◆ **What the task requires**: Check every line of the records below for the string "button" and copy the ones that have it.

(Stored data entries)
----
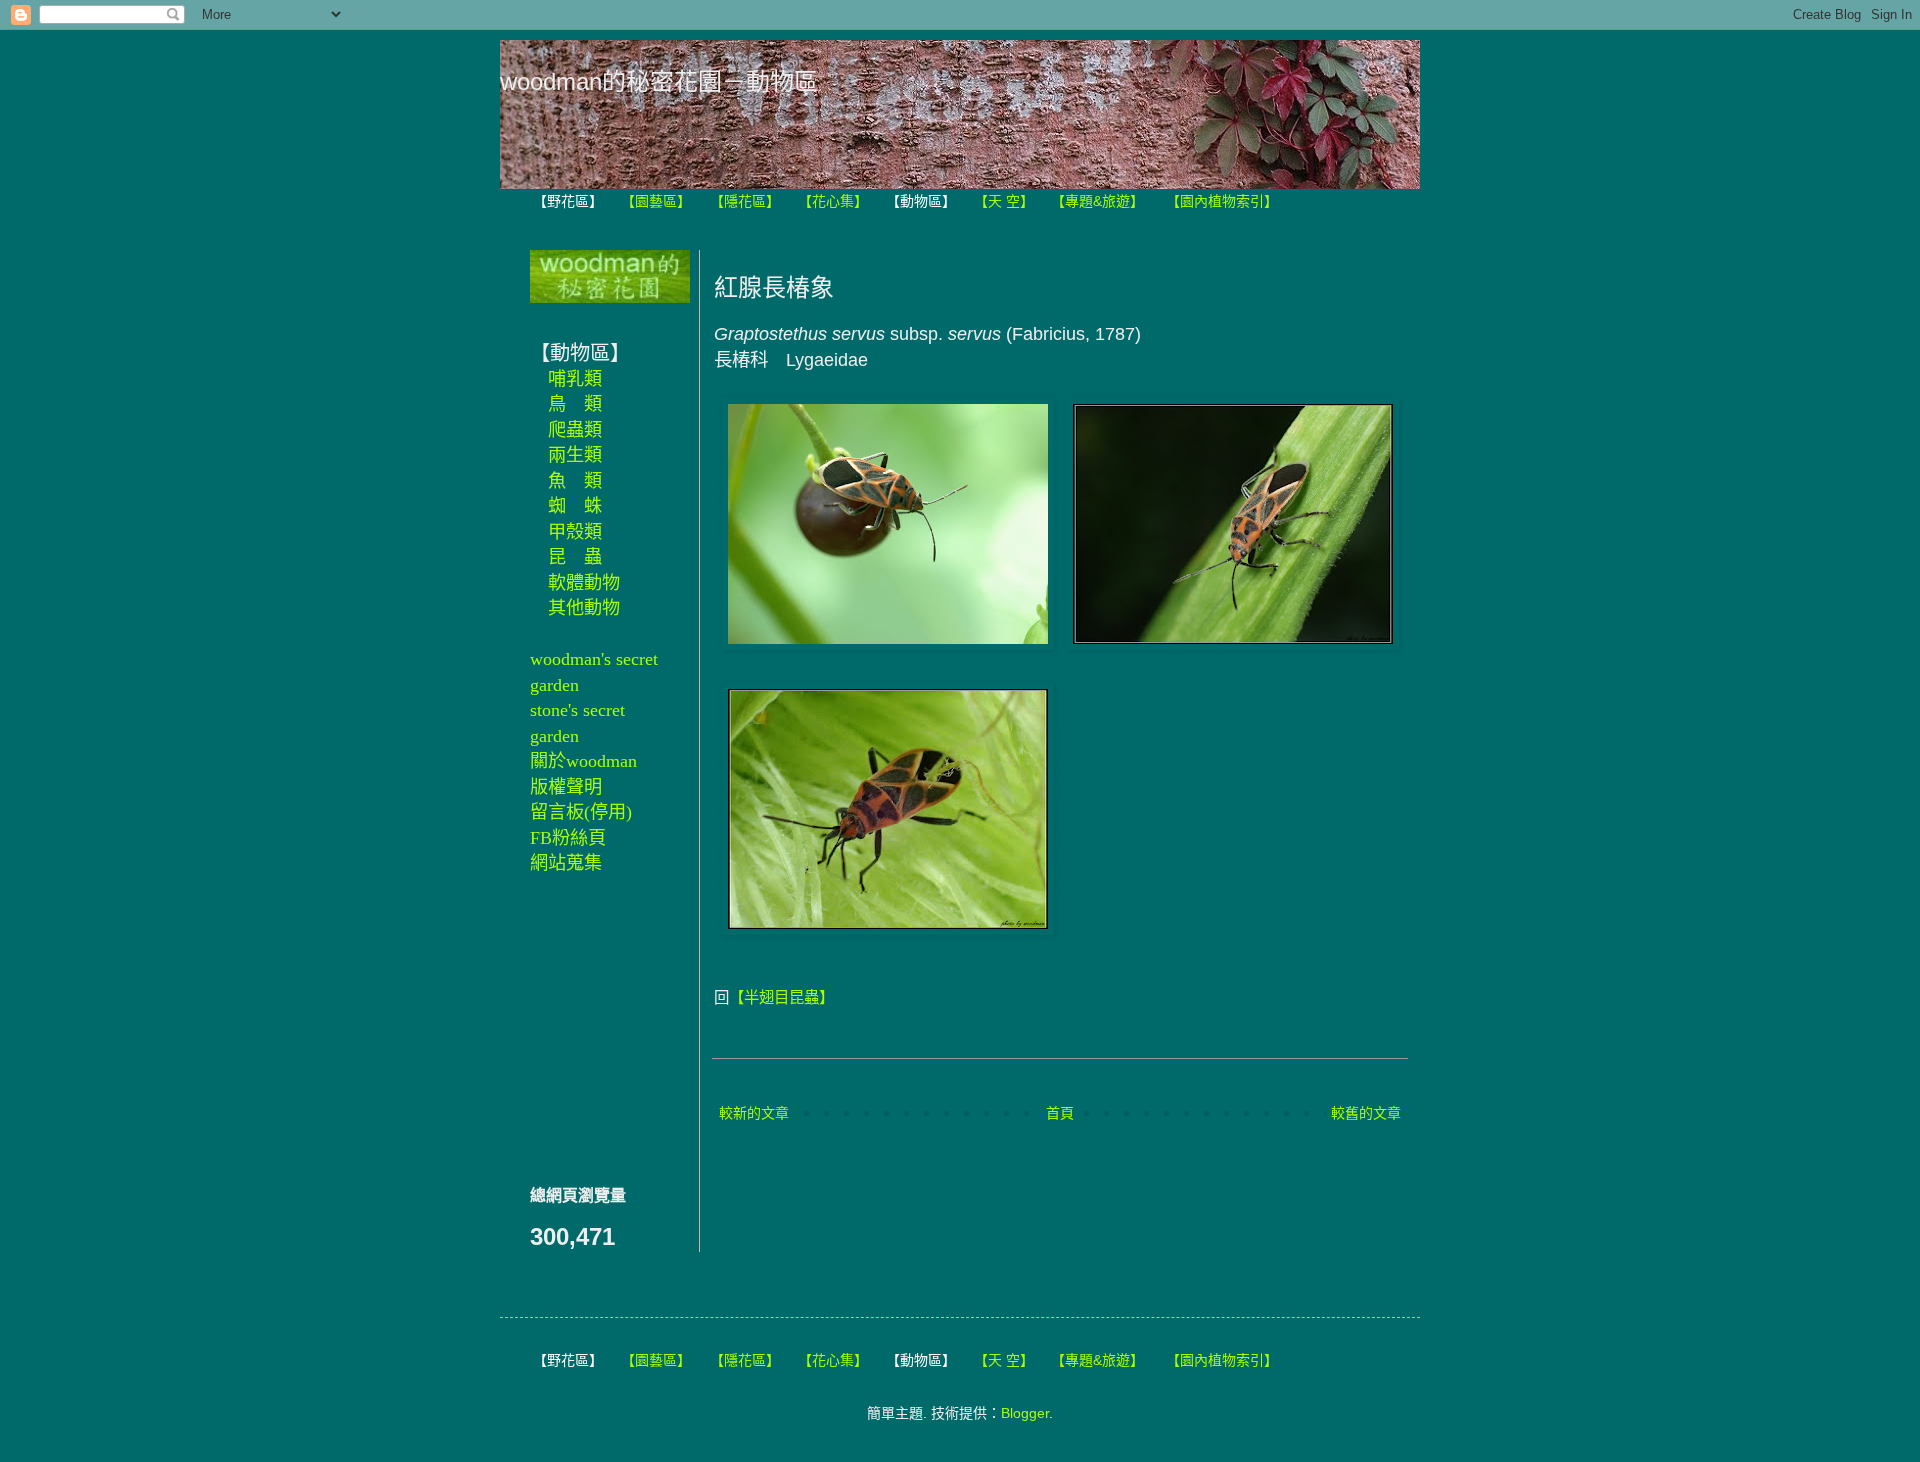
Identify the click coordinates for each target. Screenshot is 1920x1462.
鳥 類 (575, 404)
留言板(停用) (581, 812)
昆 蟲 (575, 557)
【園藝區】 (656, 201)
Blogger (1025, 1413)
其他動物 (584, 608)
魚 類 (575, 481)
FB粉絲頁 (568, 838)
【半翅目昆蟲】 (781, 997)
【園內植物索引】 (1222, 201)
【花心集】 (833, 201)
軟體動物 (584, 583)
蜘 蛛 (575, 506)
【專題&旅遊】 (1097, 201)
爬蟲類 (575, 430)
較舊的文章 (1366, 1113)
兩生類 (575, 455)
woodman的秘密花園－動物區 (659, 81)
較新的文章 (754, 1113)
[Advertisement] (590, 1027)
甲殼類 (575, 532)
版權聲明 (566, 787)
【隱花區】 (745, 201)
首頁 (1060, 1113)
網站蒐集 (566, 863)
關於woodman (583, 761)
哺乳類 (575, 379)
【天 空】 (1004, 201)
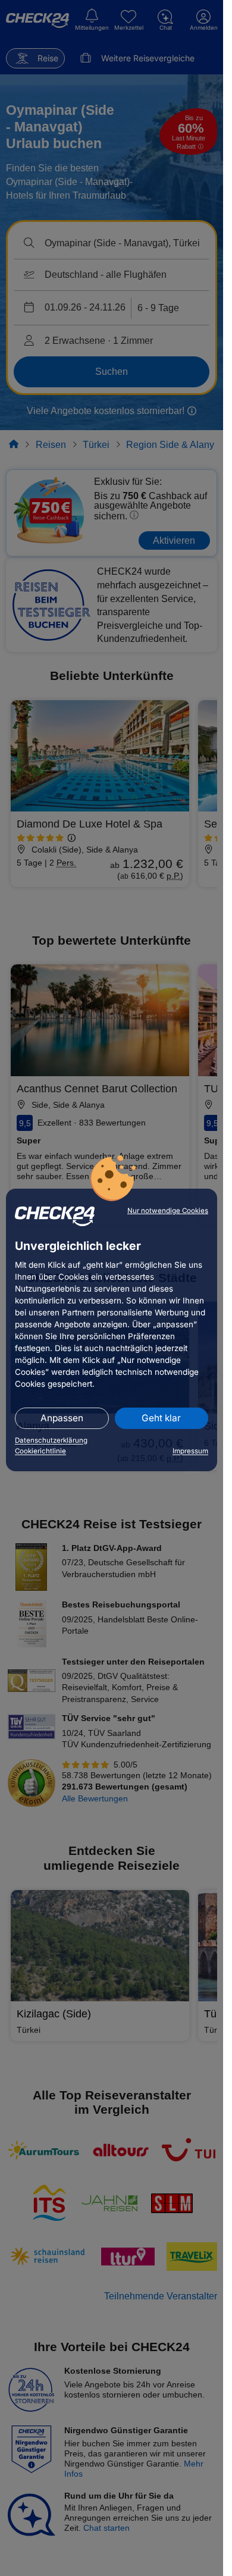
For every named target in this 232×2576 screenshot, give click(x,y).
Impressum (190, 1451)
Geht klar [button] (161, 1418)
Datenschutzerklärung (51, 1440)
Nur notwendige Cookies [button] (167, 1210)
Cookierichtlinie (40, 1451)
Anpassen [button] (61, 1418)
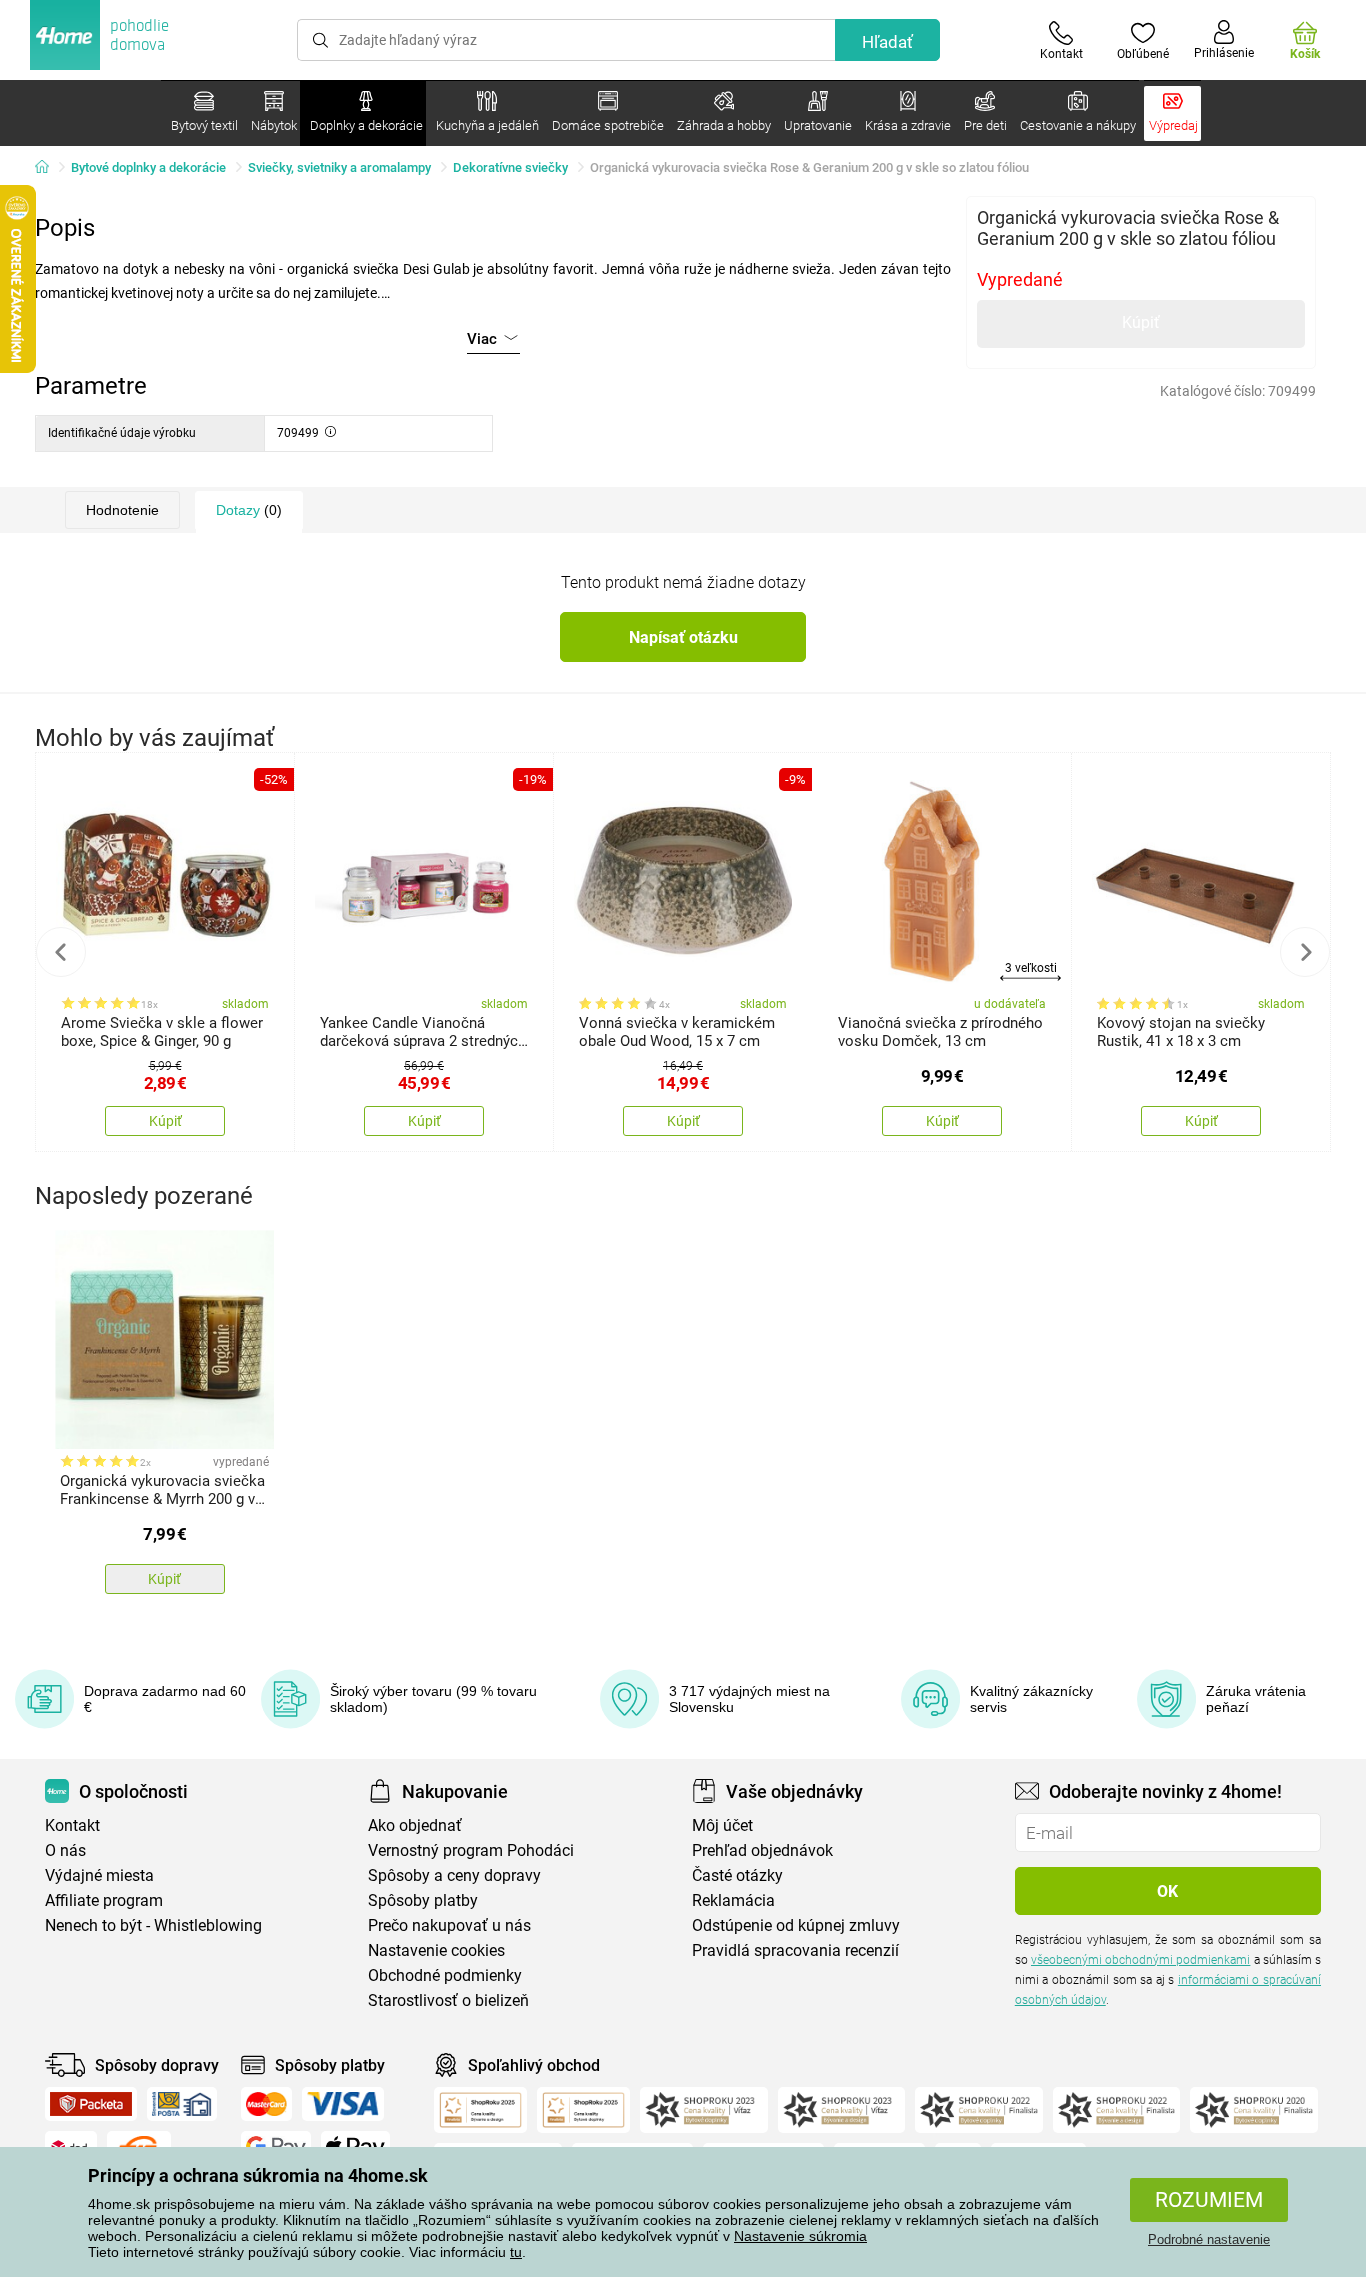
----
◆ **Result**:
Geht klar [button] (161, 1418)
Nur notwendige Cookies [button] (167, 1210)
Anpassen [button] (61, 1418)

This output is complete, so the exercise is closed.